Work instruction A:
Reproduce the following email about CSV encodings word for word.

[Opening Reading text section]

Re: i18n-ISSUE-473: Can RDF data be generated from non UTF-8 encoded CSV data from Jeni Tennison on 2015-06-10 (public-csv-wg@w3.org from June 2015)

From: Jeni Tennison <jeni@jenitennison.com>
Date: Wed, 10 Jun 2015 10:24:38 +0100
To: Anne van Kesteren <annevk@annevk.nl>
Cc: "www-international@w3.org" <www-international@w3.org>, public-csv-wg@w3.org, Steven Atkin <atkin@us.ibm.com>
Message-ID: <etPan.55780256.5cc2a7b5.ed@jenit.local>

Hi Anne,

On 10 June 2015 at 09:52:19, Anne van Kesteren (annevk@annevk.nl) wrote:
> On Wed, Jun 10, 2015 at 10:45 AM, Jeni Tennison wrote:
> > 5. Read the file using the encoding, as specified in [encoding], using the replacement  
> > error mode.
>  
> So far so good. Though have you defined how to obtain the encoding
> from a string?

As currently defined, the encoding is specified through a flag (see http://w3c.github.io/csvw/syntax/#dfn-encoding) and must be one of the values specified in the encoding spec. It is either set explicitly in the JSON metadata document supplied for the CSV file or through the charset in the Content-Type header. Otherwise it defaults to utf-8.

Would you recommend an alternative approach?

> > If the encoding is not a Unicode encoding, use a normalizing transcoder
> > to normalize into Unicode Normal Form C as defined in [UAX15].
>  
> 1) What is a Unicode encoding?

What would you recommend that we say? The comments from Steven on behalf of the I18N WG simply said “not in Unicode”, would that be a better way of framing it than “not a Unicode encoding”?

> 2) What encodings would be affected by this?

Are you asking us to list the encodings that aren’t Unicode encodings, in the spec?

Please suggest improved wording where it’s not right; you’re the experts. We’re also very happy to receive pull requests.

Thanks,

Jeni
-- 
Jeni Tennison
http://www.jenitennison.com/

Received on Wednesday, 10 June 2015 09:25:06 UTC

[Closing Reading text section]
[Opening Provided records section]

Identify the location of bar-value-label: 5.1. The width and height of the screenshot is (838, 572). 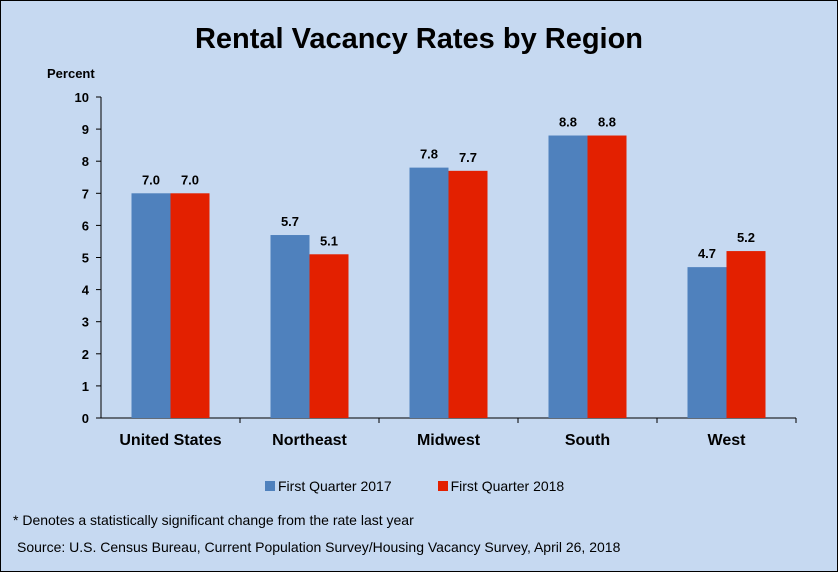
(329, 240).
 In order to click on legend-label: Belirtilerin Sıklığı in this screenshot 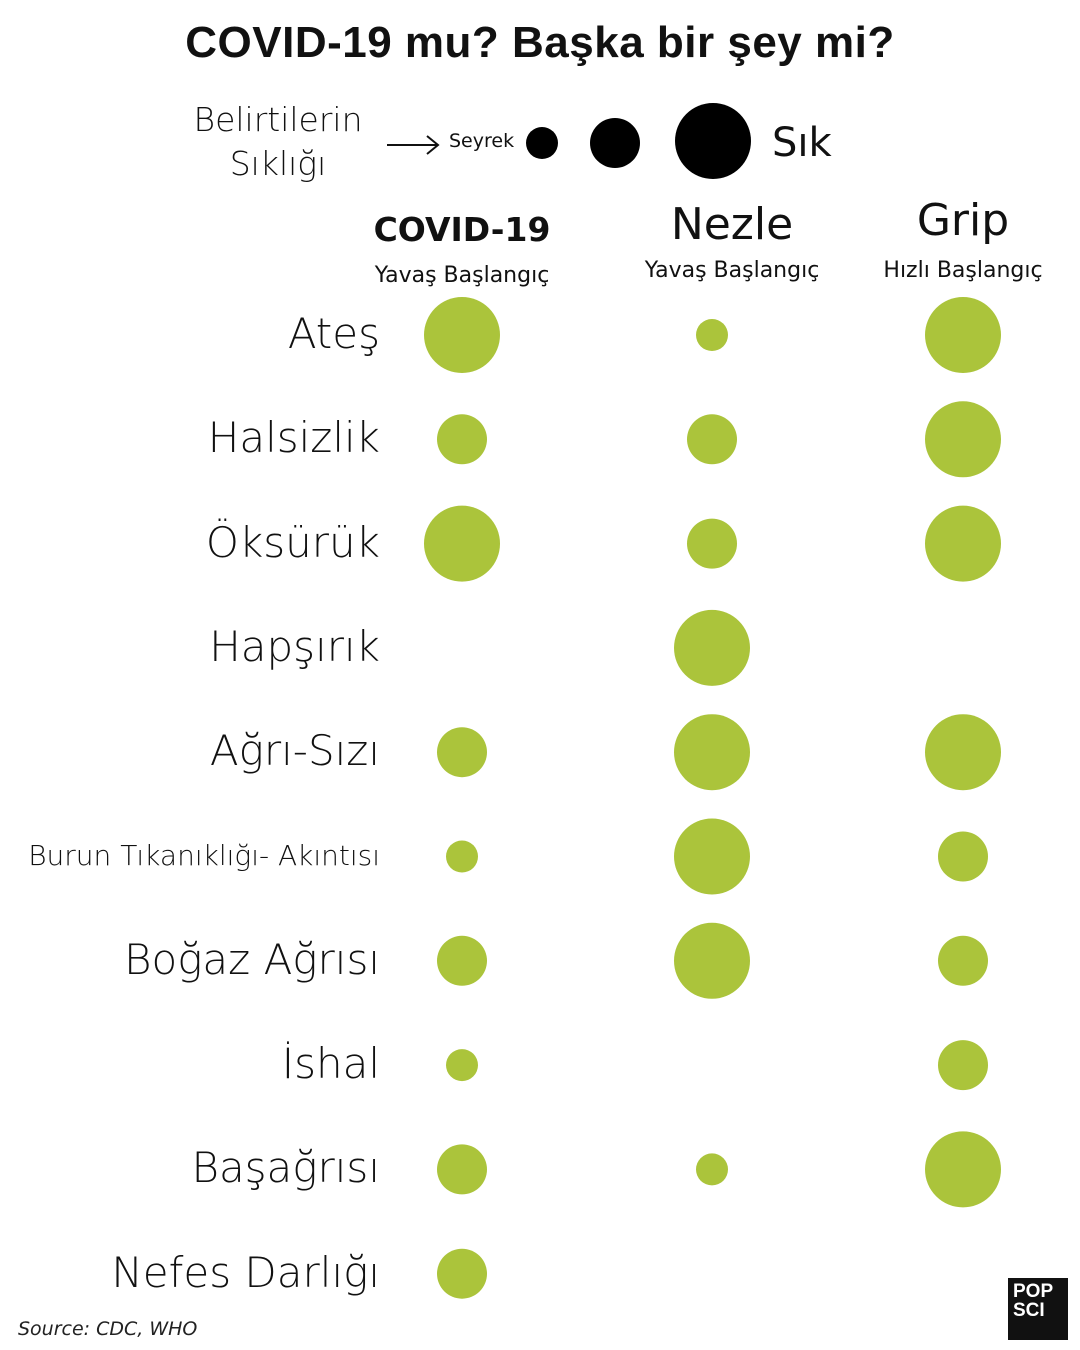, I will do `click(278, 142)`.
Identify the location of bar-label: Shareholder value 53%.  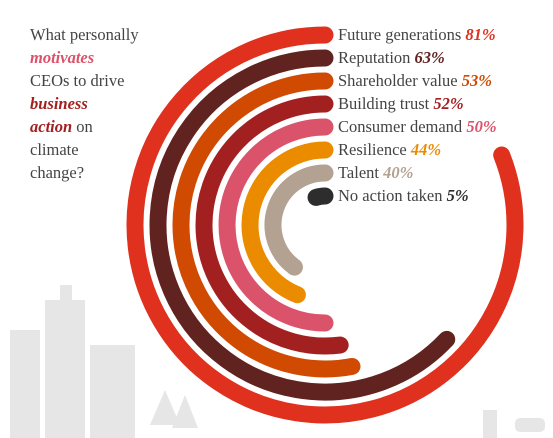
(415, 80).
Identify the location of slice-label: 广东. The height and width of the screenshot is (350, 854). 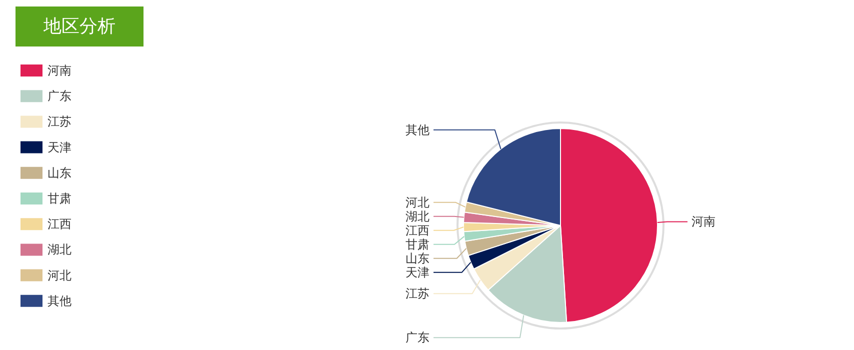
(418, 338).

[Closing Provided records section]
[Opening Provided records section]

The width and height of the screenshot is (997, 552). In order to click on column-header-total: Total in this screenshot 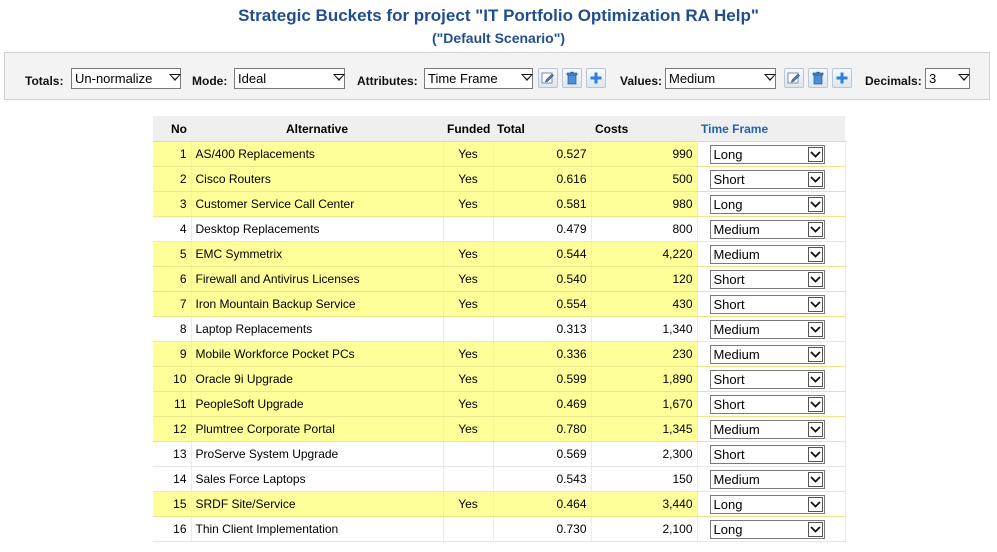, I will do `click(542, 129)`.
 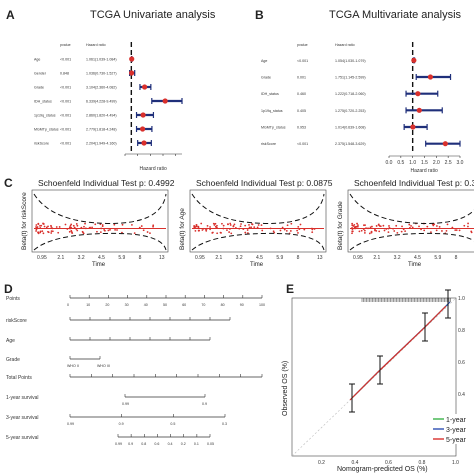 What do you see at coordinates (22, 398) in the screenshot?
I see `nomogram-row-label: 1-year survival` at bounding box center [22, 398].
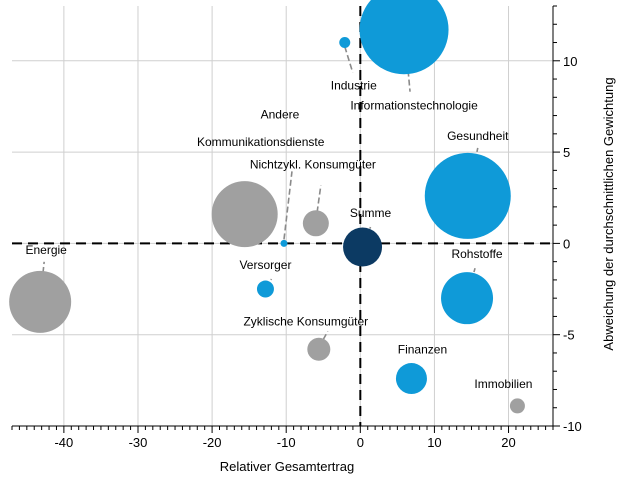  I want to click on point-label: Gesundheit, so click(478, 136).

[Closing Provided records section]

Work instruction B:
Format the listing lines as a Markdown table with the columns n (row number) and Line, starting at the line that contains "Identify the location of bar-label: Shareholder" and ending at the line that contains "(418, 338).", with both of those lines included. Leave out blank lines and any pictures.

Response A:
Re: i18n-ISSUE-473: Can RDF data be generated from non UTF-8 encoded CSV data from Jeni Tennison on 2015-06-10 (public-csv-wg@w3.org from June 2015)

From: Jeni Tennison <jeni@jenitennison.com>
Date: Wed, 10 Jun 2015 10:24:38 +0100
To: Anne van Kesteren <annevk@annevk.nl>
Cc: "www-international@w3.org" <www-international@w3.org>, public-csv-wg@w3.org, Steven Atkin <atkin@us.ibm.com>
Message-ID: <etPan.55780256.5cc2a7b5.ed@jenit.local>

Hi Anne,

On 10 June 2015 at 09:52:19, Anne van Kesteren (annevk@annevk.nl) wrote:
> On Wed, Jun 10, 2015 at 10:45 AM, Jeni Tennison wrote:
> > 5. Read the file using the encoding, as specified in [encoding], using the replacement  
> > error mode.
>  
> So far so good. Though have you defined how to obtain the encoding
> from a string?

As currently defined, the encoding is specified through a flag (see http://w3c.github.io/csvw/syntax/#dfn-encoding) and must be one of the values specified in the encoding spec. It is either set explicitly in the JSON metadata document supplied for the CSV file or through the charset in the Content-Type header. Otherwise it defaults to utf-8.

Would you recommend an alternative approach?

> > If the encoding is not a Unicode encoding, use a normalizing transcoder
> > to normalize into Unicode Normal Form C as defined in [UAX15].
>  
> 1) What is a Unicode encoding?

What would you recommend that we say? The comments from Steven on behalf of the I18N WG simply said “not in Unicode”, would that be a better way of framing it than “not a Unicode encoding”?

> 2) What encodings would be affected by this?

Are you asking us to list the encodings that aren’t Unicode encodings, in the spec?

Please suggest improved wording where it’s not right; you’re the experts. We’re also very happy to receive pull requests.

Thanks,

Jeni
-- 
Jeni Tennison
http://www.jenitennison.com/

Received on Wednesday, 10 June 2015 09:25:06 UTC

Response B:
| n | Line |
|---|---|
| 1 | Identify the location of bar-label: Shareholder value 53%.   |
| 2 | (415, 80). |
| 3 | Identify the location of slice-label: 广东. The height and width of the screenshot is (350, 854).  |
| 4 | (418, 338). |